Task objective: Can you format the material, from its first line up to and including the line with "tap(767, 296)", as a Markdown table with the columns Row and Text, leaving out blank lines?
+++++
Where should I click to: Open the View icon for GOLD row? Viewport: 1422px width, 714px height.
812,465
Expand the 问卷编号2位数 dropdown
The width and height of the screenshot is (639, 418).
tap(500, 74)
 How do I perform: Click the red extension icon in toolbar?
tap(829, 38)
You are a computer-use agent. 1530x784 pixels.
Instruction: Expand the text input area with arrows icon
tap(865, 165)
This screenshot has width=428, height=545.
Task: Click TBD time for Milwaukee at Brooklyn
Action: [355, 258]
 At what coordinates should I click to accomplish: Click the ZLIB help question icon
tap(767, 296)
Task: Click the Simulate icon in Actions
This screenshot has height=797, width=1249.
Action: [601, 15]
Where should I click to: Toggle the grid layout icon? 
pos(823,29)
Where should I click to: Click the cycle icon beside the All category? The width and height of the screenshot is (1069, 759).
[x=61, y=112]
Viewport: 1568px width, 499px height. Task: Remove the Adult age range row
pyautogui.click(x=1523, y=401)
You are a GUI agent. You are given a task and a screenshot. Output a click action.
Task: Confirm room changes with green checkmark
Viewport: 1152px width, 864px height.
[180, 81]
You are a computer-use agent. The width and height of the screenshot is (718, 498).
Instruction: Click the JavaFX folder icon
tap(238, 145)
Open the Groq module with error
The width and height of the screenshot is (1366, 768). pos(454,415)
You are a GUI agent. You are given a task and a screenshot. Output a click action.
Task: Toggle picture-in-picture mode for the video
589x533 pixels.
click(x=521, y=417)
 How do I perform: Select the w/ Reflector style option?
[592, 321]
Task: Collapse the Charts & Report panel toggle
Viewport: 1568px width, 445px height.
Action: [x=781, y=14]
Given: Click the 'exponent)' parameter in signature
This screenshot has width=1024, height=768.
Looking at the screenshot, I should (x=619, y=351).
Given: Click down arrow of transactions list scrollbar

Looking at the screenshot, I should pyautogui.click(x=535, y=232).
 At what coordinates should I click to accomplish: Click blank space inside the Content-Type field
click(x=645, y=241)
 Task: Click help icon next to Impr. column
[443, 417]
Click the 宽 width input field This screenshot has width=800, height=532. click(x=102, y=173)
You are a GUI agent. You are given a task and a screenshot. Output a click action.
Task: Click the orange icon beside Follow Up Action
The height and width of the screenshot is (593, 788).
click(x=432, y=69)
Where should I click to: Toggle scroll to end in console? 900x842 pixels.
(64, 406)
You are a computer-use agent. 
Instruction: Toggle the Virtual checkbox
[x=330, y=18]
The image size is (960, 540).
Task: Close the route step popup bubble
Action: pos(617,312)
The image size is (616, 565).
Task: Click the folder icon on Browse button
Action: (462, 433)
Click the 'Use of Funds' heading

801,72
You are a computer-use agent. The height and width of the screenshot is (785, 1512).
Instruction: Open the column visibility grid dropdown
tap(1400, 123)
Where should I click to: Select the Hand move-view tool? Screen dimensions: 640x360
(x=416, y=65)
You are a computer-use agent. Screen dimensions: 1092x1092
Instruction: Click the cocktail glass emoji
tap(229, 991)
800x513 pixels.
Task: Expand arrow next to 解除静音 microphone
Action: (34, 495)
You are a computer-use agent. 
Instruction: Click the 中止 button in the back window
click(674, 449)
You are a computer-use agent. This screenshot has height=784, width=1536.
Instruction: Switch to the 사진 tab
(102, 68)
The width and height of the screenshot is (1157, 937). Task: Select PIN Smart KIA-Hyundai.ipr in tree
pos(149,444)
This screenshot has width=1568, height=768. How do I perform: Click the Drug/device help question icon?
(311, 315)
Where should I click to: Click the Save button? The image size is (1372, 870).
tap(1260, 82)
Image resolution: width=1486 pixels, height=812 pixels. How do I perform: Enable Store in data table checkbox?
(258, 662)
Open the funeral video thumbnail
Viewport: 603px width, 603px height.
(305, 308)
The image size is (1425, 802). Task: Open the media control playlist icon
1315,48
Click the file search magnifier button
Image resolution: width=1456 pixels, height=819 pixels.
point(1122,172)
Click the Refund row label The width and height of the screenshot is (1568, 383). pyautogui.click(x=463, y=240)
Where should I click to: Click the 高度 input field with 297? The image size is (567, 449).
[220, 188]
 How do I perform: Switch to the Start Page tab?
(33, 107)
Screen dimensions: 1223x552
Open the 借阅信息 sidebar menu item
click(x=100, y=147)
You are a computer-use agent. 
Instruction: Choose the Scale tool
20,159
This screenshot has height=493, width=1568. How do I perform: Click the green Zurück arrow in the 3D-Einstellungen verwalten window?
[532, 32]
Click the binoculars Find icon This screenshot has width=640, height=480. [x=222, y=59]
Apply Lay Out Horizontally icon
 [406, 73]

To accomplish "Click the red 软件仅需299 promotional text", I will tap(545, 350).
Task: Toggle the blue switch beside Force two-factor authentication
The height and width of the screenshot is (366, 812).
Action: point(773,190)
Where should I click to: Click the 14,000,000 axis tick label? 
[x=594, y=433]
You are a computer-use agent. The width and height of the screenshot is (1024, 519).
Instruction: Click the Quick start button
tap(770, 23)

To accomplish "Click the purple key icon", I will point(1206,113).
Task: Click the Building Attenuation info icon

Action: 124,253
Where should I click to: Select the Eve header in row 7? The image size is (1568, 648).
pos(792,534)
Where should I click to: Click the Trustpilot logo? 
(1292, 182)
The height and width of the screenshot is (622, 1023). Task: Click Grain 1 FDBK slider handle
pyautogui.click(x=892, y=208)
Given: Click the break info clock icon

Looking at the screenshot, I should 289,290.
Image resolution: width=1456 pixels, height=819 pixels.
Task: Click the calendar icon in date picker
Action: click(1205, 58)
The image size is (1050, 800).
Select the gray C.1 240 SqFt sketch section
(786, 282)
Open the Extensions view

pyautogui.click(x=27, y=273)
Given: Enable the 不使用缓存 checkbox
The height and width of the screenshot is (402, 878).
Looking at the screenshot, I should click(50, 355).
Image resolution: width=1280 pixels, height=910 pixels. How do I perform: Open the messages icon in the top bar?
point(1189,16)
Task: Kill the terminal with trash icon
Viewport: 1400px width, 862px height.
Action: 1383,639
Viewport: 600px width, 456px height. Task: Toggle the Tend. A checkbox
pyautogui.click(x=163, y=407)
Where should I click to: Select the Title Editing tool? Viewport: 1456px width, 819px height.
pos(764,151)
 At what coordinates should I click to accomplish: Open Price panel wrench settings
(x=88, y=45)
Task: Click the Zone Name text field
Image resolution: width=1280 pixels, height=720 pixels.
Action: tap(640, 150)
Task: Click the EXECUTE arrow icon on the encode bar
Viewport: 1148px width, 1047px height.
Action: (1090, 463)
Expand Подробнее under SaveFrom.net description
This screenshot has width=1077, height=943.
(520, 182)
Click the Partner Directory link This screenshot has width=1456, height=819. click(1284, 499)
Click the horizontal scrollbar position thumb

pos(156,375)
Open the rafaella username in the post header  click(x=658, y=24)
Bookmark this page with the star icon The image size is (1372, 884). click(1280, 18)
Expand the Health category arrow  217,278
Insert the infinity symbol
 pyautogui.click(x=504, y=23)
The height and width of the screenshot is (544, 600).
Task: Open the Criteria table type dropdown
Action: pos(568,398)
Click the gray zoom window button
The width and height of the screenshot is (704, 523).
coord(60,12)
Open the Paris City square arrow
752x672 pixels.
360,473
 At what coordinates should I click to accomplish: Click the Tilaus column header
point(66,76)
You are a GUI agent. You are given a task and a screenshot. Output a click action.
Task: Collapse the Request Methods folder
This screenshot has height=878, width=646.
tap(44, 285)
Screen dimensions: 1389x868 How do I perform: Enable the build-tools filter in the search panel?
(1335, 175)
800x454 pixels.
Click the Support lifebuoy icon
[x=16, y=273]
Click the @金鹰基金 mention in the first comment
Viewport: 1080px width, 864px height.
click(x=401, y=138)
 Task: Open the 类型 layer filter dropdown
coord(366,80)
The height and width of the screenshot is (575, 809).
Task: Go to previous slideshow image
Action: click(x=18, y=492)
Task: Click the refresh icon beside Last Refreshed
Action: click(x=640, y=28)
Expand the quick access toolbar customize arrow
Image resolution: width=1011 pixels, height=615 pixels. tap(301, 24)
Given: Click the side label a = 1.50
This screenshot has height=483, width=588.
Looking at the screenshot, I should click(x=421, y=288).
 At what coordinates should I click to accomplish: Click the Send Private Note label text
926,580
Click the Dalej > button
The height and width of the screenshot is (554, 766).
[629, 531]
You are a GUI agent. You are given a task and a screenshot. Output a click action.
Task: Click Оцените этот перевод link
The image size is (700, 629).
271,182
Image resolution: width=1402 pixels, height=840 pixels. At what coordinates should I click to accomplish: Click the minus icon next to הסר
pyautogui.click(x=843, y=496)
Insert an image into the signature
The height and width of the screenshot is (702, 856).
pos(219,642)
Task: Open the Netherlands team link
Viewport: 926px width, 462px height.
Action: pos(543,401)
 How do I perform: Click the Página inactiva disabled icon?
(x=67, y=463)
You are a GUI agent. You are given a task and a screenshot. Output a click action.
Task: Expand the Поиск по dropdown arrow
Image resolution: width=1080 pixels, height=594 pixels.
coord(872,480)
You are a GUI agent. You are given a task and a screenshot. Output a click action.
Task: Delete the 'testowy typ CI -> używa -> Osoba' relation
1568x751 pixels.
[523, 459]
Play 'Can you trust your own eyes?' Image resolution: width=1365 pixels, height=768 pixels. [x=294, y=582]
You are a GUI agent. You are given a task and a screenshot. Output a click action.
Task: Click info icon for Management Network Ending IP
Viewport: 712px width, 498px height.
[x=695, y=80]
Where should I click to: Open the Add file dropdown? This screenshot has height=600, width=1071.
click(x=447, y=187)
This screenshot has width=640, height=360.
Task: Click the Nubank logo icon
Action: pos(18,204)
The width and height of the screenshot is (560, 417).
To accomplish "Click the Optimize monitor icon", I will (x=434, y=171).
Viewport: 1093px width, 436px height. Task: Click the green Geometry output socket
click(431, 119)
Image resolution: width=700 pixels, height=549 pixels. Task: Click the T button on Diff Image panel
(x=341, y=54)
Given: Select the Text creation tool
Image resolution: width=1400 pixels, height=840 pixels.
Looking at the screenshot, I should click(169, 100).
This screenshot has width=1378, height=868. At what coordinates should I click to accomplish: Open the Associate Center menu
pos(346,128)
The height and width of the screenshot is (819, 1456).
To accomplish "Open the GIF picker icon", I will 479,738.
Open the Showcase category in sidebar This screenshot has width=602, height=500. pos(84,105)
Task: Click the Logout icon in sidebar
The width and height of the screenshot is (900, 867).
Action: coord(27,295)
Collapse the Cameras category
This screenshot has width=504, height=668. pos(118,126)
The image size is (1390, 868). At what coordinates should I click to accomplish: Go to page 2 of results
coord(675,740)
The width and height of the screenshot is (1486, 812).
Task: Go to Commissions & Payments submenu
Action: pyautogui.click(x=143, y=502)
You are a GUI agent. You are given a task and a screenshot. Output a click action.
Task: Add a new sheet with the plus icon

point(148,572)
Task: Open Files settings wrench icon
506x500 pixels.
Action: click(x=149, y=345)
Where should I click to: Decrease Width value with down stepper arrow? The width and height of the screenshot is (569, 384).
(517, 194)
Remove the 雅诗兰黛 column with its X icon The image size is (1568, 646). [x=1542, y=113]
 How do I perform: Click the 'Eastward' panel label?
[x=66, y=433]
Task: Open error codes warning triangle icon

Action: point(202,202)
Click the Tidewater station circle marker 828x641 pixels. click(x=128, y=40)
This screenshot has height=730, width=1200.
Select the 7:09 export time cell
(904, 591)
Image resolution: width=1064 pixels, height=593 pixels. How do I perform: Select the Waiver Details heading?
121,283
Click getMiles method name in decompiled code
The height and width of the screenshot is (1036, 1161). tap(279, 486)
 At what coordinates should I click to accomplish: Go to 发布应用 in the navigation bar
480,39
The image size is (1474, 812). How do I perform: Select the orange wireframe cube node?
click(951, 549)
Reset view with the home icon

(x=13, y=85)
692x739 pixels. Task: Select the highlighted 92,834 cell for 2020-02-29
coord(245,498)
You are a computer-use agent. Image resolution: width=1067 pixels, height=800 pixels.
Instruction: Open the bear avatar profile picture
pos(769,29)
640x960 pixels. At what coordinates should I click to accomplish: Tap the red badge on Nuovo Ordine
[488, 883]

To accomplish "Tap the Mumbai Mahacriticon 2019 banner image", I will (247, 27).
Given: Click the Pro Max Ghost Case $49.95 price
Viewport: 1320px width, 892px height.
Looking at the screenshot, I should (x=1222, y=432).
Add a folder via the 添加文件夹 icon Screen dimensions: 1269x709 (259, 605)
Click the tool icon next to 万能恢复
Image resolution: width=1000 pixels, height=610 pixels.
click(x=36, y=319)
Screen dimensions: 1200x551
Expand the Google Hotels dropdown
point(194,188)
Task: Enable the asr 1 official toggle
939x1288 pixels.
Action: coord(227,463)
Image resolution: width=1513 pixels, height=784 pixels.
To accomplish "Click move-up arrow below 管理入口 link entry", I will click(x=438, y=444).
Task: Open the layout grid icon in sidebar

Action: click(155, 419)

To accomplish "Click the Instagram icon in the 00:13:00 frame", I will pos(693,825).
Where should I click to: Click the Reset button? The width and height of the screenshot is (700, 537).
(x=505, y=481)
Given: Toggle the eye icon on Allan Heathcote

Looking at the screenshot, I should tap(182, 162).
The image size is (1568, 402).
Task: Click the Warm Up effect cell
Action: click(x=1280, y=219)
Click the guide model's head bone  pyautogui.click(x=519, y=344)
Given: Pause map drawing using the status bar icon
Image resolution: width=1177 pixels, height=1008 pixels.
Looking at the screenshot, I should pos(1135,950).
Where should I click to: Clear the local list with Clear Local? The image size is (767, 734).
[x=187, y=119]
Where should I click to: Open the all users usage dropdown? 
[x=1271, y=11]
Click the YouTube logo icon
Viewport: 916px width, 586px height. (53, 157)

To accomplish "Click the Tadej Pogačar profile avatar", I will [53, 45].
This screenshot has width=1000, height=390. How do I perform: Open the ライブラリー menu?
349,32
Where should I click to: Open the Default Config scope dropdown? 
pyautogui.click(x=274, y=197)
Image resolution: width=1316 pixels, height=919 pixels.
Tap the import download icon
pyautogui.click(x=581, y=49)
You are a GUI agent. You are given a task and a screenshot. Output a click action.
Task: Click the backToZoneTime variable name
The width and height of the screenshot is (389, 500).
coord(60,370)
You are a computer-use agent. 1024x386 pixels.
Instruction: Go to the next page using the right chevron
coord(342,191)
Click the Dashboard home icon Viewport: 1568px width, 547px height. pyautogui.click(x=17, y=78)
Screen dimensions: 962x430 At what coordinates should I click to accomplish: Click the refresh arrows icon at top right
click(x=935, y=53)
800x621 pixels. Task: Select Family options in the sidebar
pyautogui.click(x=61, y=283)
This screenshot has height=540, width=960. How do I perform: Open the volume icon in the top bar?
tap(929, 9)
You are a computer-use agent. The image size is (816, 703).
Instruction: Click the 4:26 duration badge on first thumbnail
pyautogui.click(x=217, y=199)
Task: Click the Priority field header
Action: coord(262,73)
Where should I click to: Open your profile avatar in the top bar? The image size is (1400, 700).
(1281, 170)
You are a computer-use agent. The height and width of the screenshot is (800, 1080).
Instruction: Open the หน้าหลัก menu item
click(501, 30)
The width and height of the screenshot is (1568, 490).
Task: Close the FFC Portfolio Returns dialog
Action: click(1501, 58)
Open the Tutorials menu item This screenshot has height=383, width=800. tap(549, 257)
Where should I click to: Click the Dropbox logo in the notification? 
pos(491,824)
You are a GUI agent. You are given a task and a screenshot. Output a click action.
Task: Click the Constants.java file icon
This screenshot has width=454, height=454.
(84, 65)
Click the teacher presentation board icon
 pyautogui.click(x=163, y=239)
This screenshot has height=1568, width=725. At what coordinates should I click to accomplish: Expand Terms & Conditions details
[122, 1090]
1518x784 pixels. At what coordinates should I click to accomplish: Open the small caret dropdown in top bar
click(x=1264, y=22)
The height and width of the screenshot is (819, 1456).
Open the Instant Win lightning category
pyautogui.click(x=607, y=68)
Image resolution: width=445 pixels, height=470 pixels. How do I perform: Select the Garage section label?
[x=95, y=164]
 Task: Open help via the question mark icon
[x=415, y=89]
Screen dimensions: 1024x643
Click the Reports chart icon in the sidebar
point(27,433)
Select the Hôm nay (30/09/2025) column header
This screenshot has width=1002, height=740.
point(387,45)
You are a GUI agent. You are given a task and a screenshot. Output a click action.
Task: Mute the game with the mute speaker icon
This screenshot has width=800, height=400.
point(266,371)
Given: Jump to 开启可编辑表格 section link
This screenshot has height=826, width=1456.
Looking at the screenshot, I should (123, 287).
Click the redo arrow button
+++++
Expected output:
| Row | Text |
|---|---|
| 1 | Where should I click to: Open the View icon for GOLD row? Viewport: 1422px width, 714px height. |
| 2 | 812,465 |
| 3 | Expand the 问卷编号2位数 dropdown |
| 4 | The width and height of the screenshot is (639, 418). |
| 5 | tap(500, 74) |
| 6 |  How do I perform: Click the red extension icon in toolbar? |
| 7 | tap(829, 38) |
| 8 | You are a computer-use agent. 1530x784 pixels. |
| 9 | Instruction: Expand the text input area with arrows icon |
| 10 | tap(865, 165) |
| 11 | This screenshot has width=428, height=545. |
| 12 | Task: Click TBD time for Milwaukee at Brooklyn |
| 13 | Action: [355, 258] |
| 14 |  At what coordinates should I click to accomplish: Click the ZLIB help question icon |
| 15 | tap(767, 296) |